Really, I mean anything. Zack even made the humble Spore Frog a force of multiplayer mayhem:

The first deck I think of when "spell creatures" are brought up is my Karador deck. Basically everything in the list has an ETB or dies trigger (or both!), making something like Birthing Pod a Swiss Army knife for all sorts of threats. But my *favorite* creatures?

Being a long-game-minded graveyard deck, I have to say that Spore Frog is the guy I want to see every game. That little Fog Frog does a great job of "ramping" into my commander, helps me play politics with protecting life totals later on (Gift of Immortality makes him an absolute nuisance), and is a bit of insurance against infinite-damage attacks (Prossh, Kiki-Jiki/Pestermite, that sort of thing).

Spore Frog
Gift of Immortality

Mikaeus, the Unhallowed is always a blast to resolve. Crafting the deck to have few non-Humans to get maximum value out of his undying ability feels very good, and he's a better Cauldron of Souls with Vish Kal, Blood Arbiter hanging around, as well (that's an infinite combo that I like having in my back pocket). Add in how great he makes the evoke creatures (Shriekmaw, I'm looking at you) and he just has the whole package.

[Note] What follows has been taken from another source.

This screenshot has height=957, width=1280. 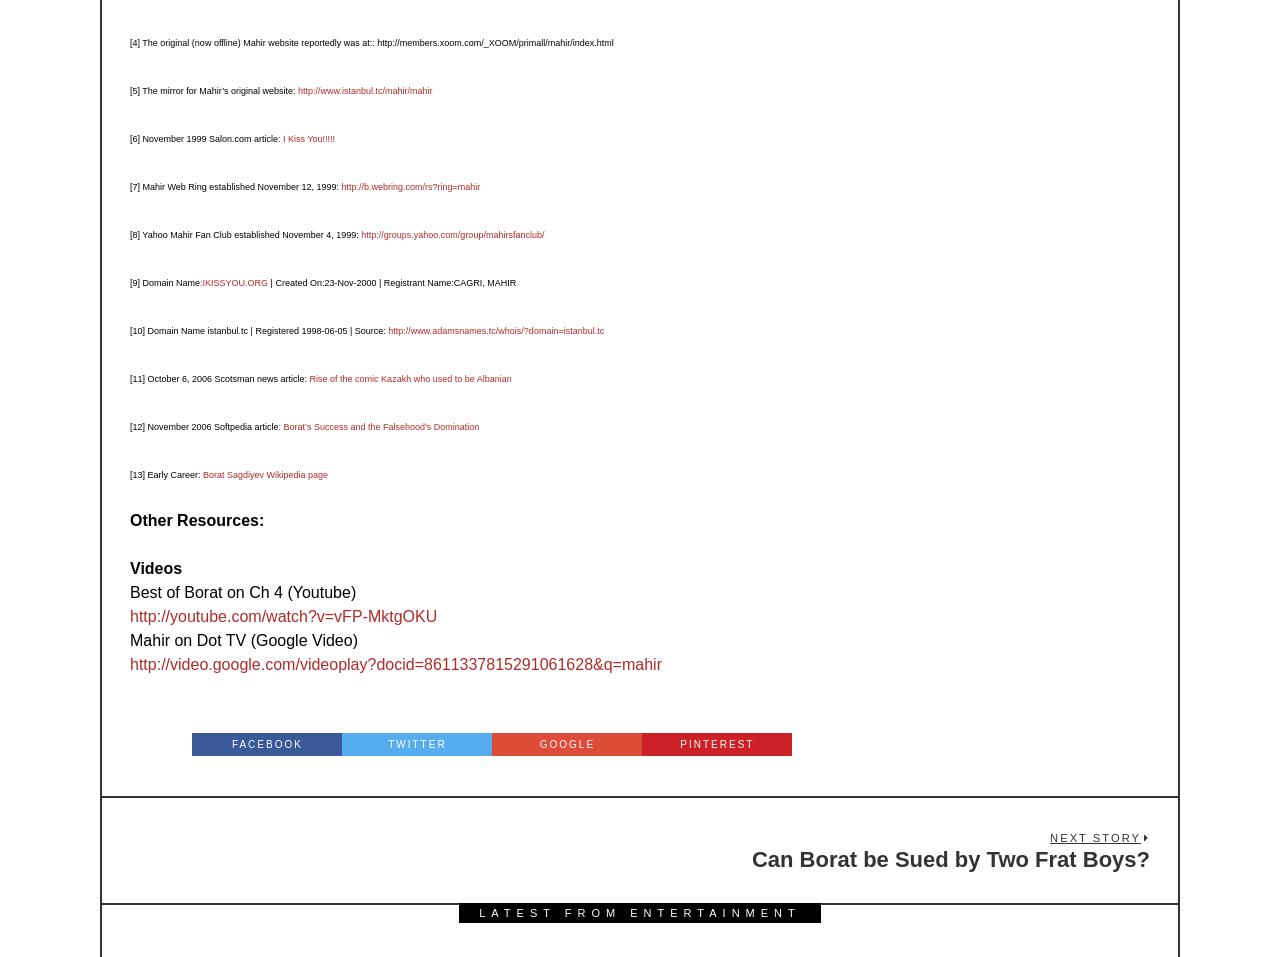 I want to click on 'http://b.webring.com/rs?ring=mahir', so click(x=409, y=186).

One creature in my deck actually came in, replacing a spell with the same effect, because recurring the enters-the-battlefield trigger is more straightforward than recurring Eternal Witness or getting lucky off of Deadbridge Chant. I used to run Pull from Eternity to help protect against Bojuka Bog-style hate, but then found out about Riftsweeper in Modern Masters. When your opponents Path or Swords something like Ashen Rider, it is incredibly satisfying to drop it back in the graveyard to be cast again. This Grizzly Bears has earned its place in the deck many, many times over.

—Zack

Zack's Karador and his Pillowfort

99 Cards

Or, for those that take "spell creatures" to the obvious extreme, Matt pulled out all the creatures that could:

I think my Ruric Thar Commander deck is the epitome of a "spell creatures" deck. I made a decision early on that I wanted it to be on-flavor for Ruric Thar as much as possible, which meant a lot of basic lands and a lot of creatures. My favorites include the creature tutors such as Fierce Empath, Mwonvuli Beast Tracker, and Brutalizer Exarch, with the latter pulling double duty as removal, too. Those set up for the bigger spells later in the game, including Sylvan Primordial (I am aware he is banned, but my playgroup is pretty lenient on that front) and Terastodon, both creatures that can have a huge impact on the game all on their own.

The suite of bloodrush creatures also are effectively spells. I rarely actually cast them, usually using them to either pull off surprise kills or to help Ruric Thar survive combat. I also have a host of creatures intended as removal for various permanent types, from an all-time favorite of mine, Acidic Slime, to the one true piece of creature removal in the deck, Gruul Ragebeast. Acidic Slime is especially great since it often also takes a creature out with it when it goes—pure value.

Acidic Slime
Gruul Ragebeast

Last, but not least, Zealous Conscripts can be an incredible swing in tempo. I fondly remember stealing a friend's Avacyn, Angel of Hope, bloodrushing Rubblehulk onto her for something on the order of +15/+15, and then killing him with her. This deck simply doesn't work without a host of creatures that are also spells—everything from Pelakka Wurm's lifegain to Artisan of Kozilek's reanimation effect.